1) Sticky delta (or sticky moneyness). Sticky delta assumes a constant volatility for options of the same strike as a percentage of spot. For example, ATM or 100% strike volatility has constant volatility. As this model implies there is a positive correlation between volatility and spot, the opposite of what is usually seen in the market, it is not a particularly realistic model (except over a very long time horizon).

(2) Sticky strike. A sticky strike volatility surface has a constant volatility for options with the same fixed currency strike. Sticky strike is usually thought of as a stable (or unmoving) volatility surface as real-life options (with a fixed currency strike) do not change their implied volatility.

(3) Sticky local volatility. Local volatility is the instantaneous volatility of stock at a certain stock price.

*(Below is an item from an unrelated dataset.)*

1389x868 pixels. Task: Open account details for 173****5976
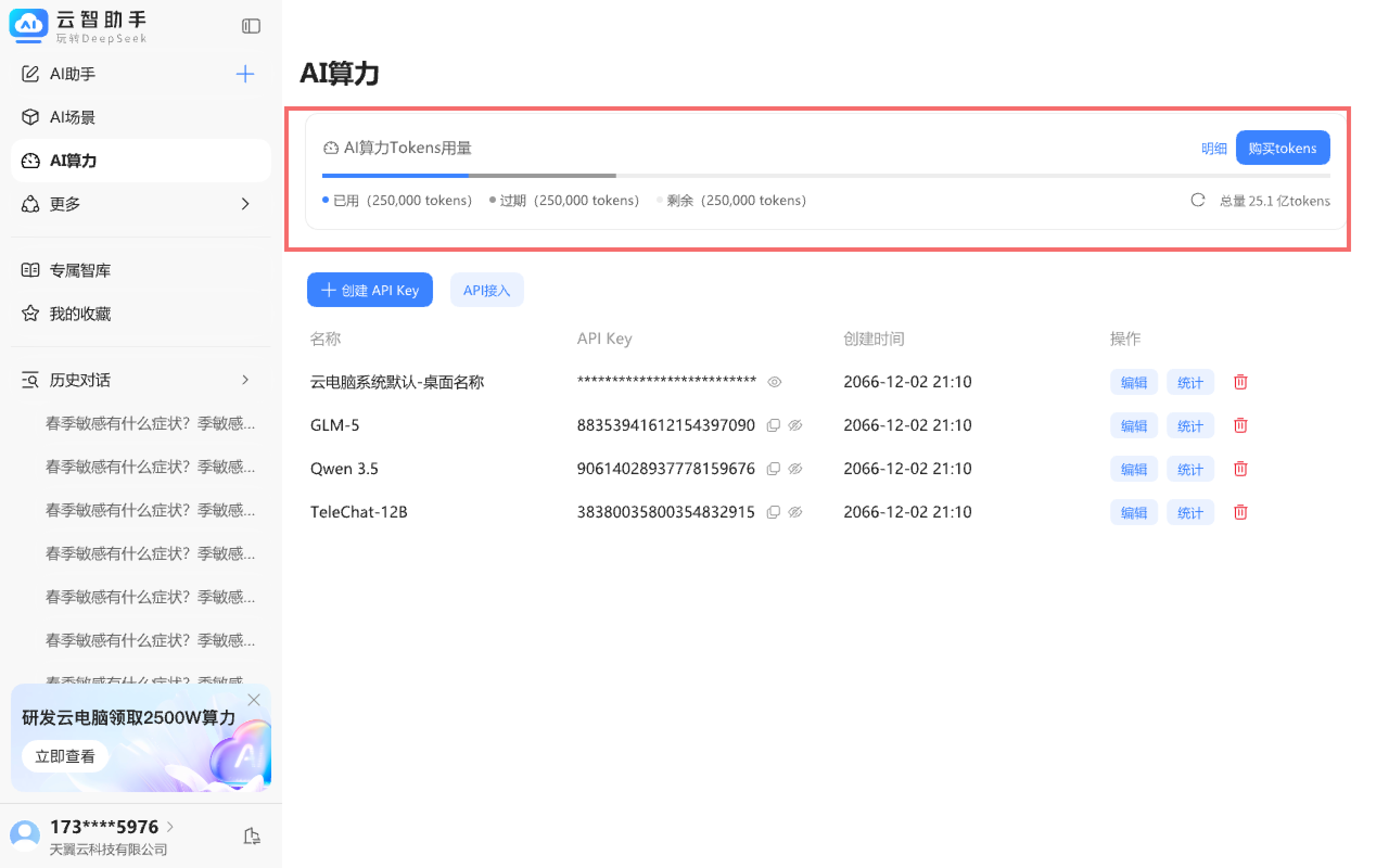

When local volatility is static, implied volatility rises when markets fall (ie, there is a negative correlation between stock prices and volatility). Of all the four volatility regimes, it is arguably the most realistic and fairly prices skew.

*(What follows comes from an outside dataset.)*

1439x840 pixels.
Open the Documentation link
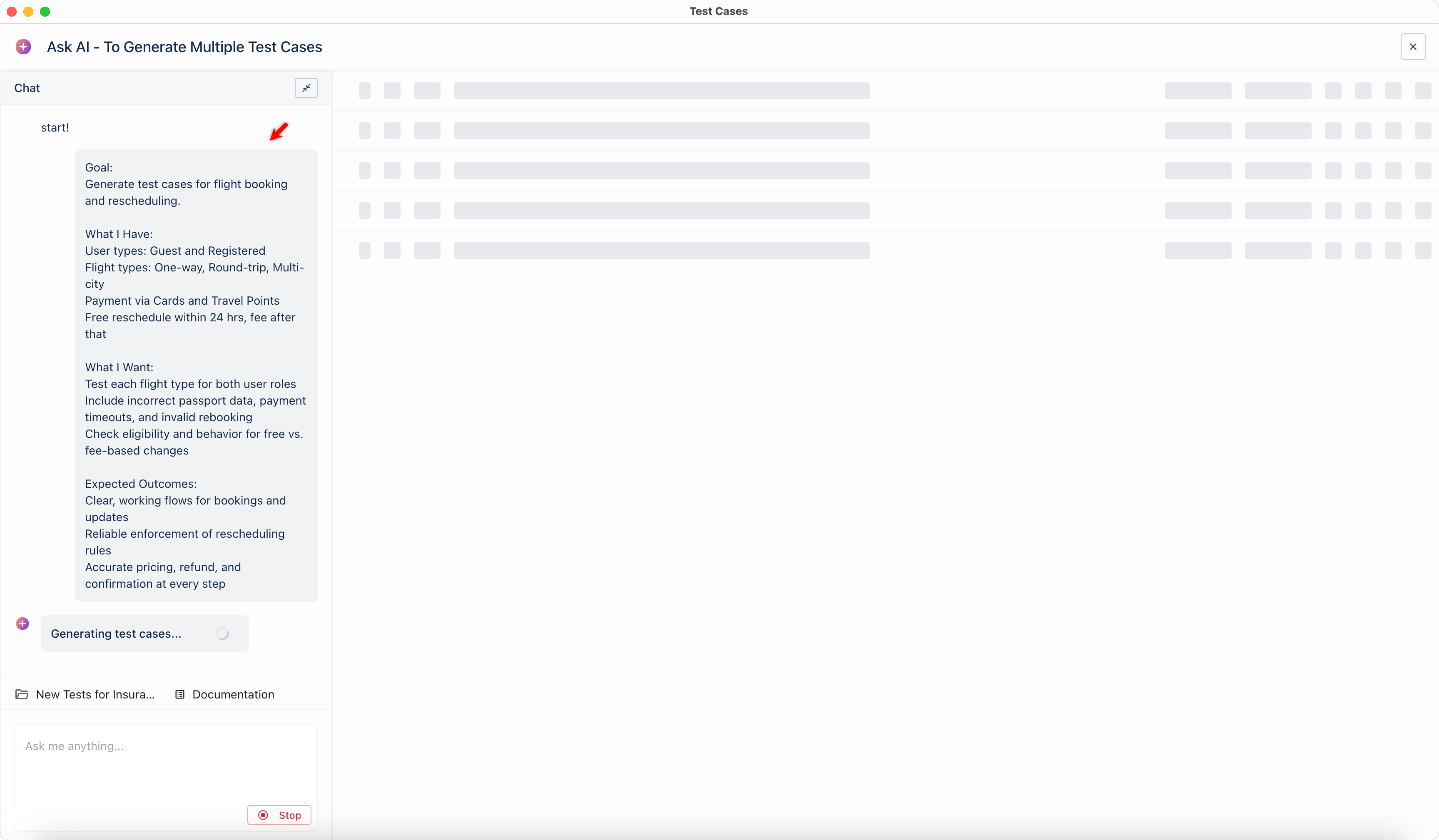click(232, 694)
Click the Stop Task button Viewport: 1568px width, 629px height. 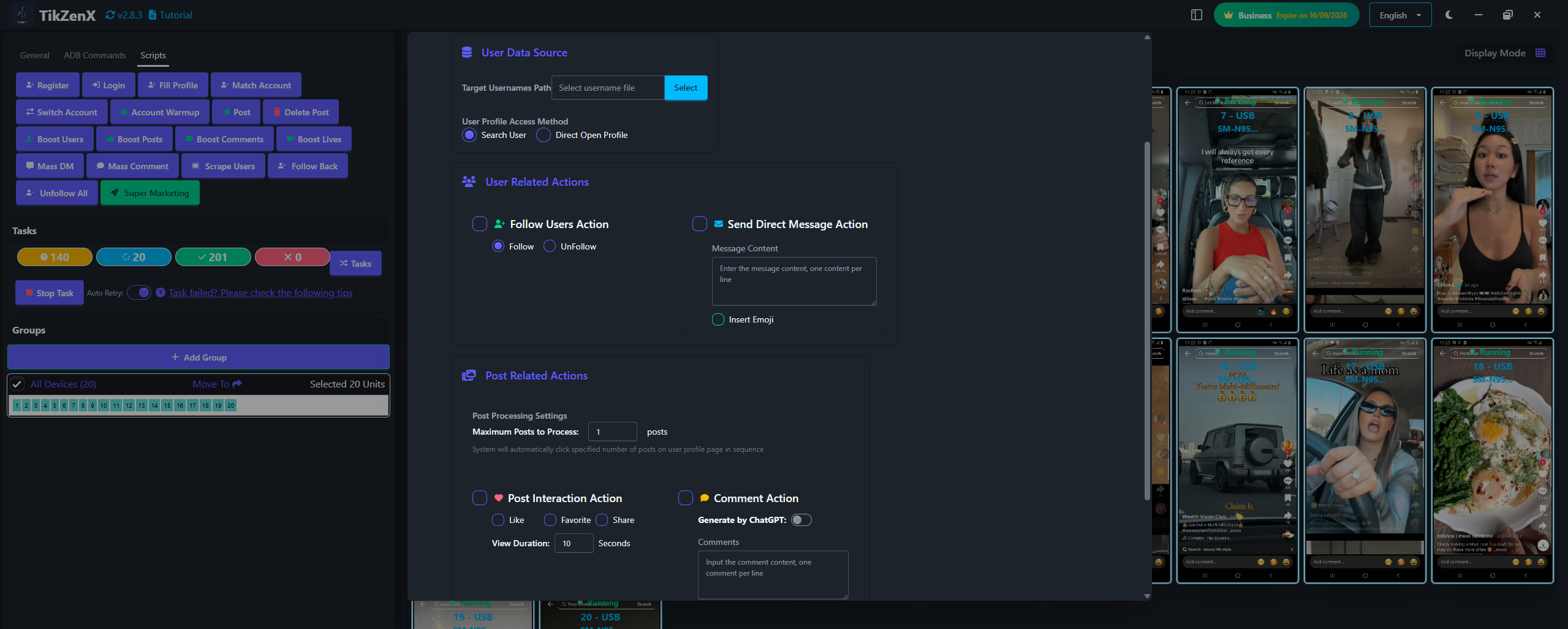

(4) Jumpy volatility. We define a jumpy volatility regime as one in which there is an excessive jump in implied volatility for a given movement in spot. There is a very high negative correlation between spot and volatility. This regime usually occurs over a very short time horizon in panicked markets (or a crash).

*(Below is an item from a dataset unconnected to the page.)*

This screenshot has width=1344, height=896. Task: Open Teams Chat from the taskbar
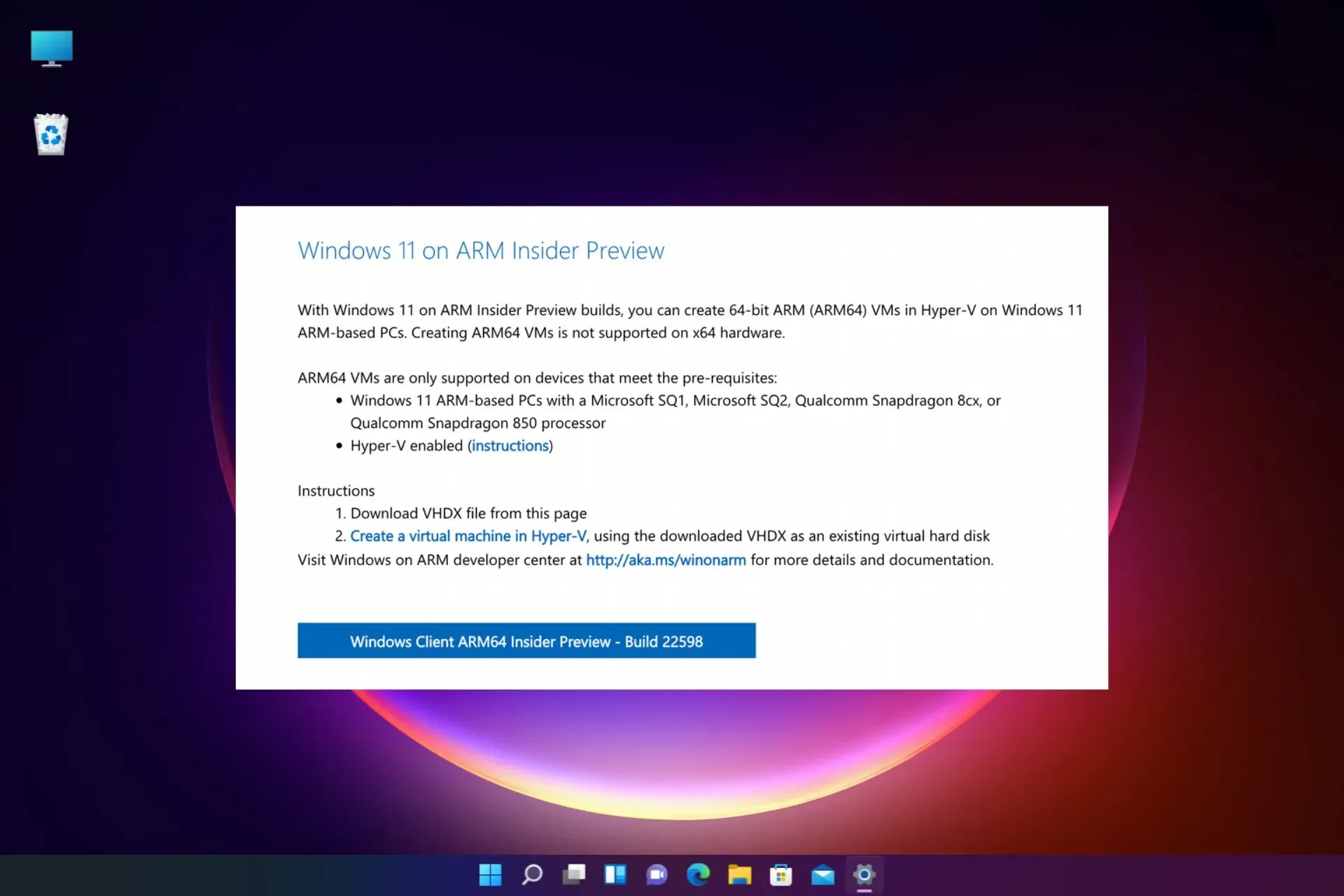click(657, 875)
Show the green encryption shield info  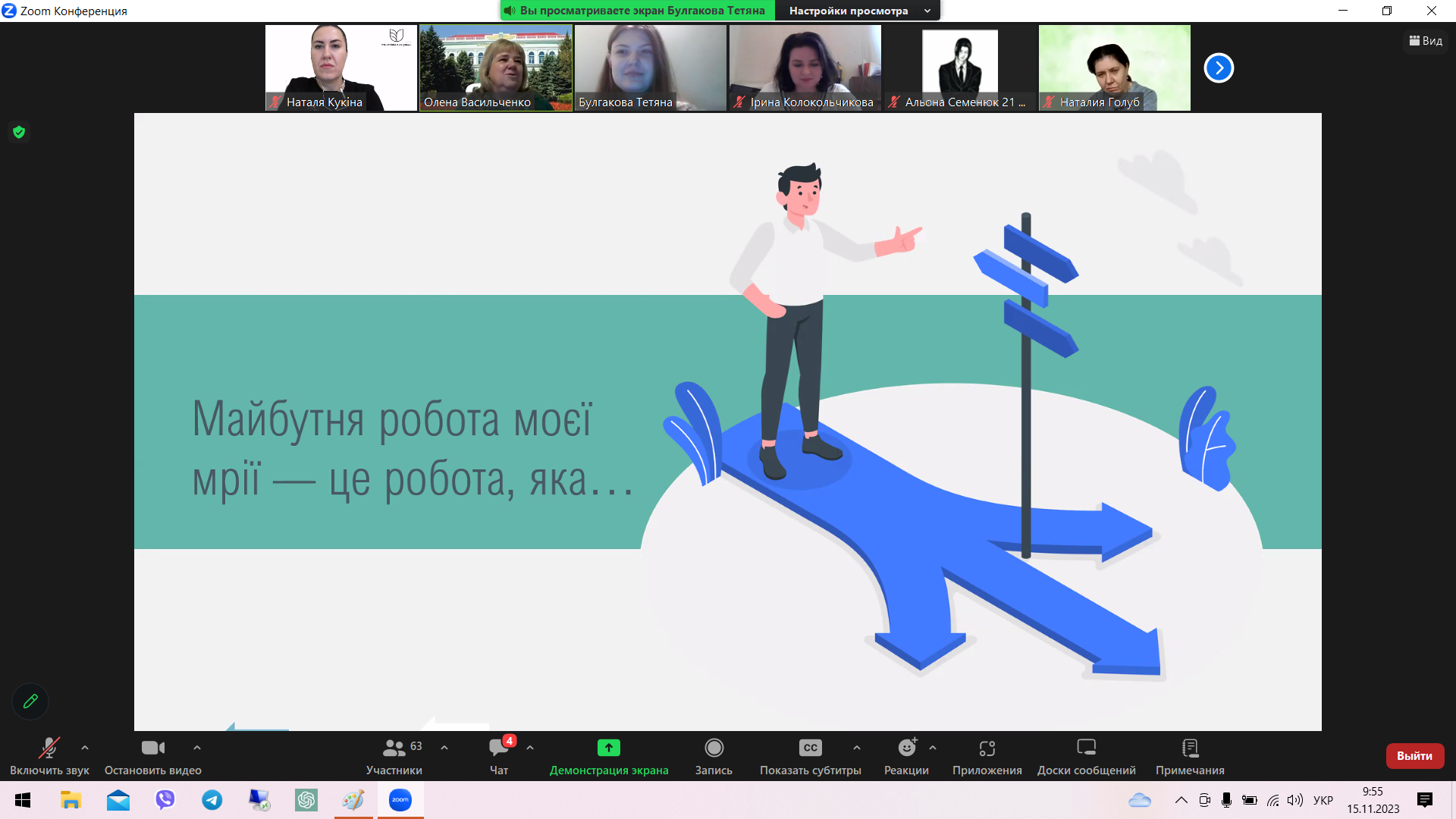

The chapter then goes on to explain the four regimes in more detail, however, I am unclear as to how this can be used in a practical sense? If not, why did the author introduce these regimes? Moreover, it states that skew and the effects of remarking the volatility surface is very different in each regime (see pg 221). Therefore I would have thought it would be very hard to trade skew as you may have to change between the regimes?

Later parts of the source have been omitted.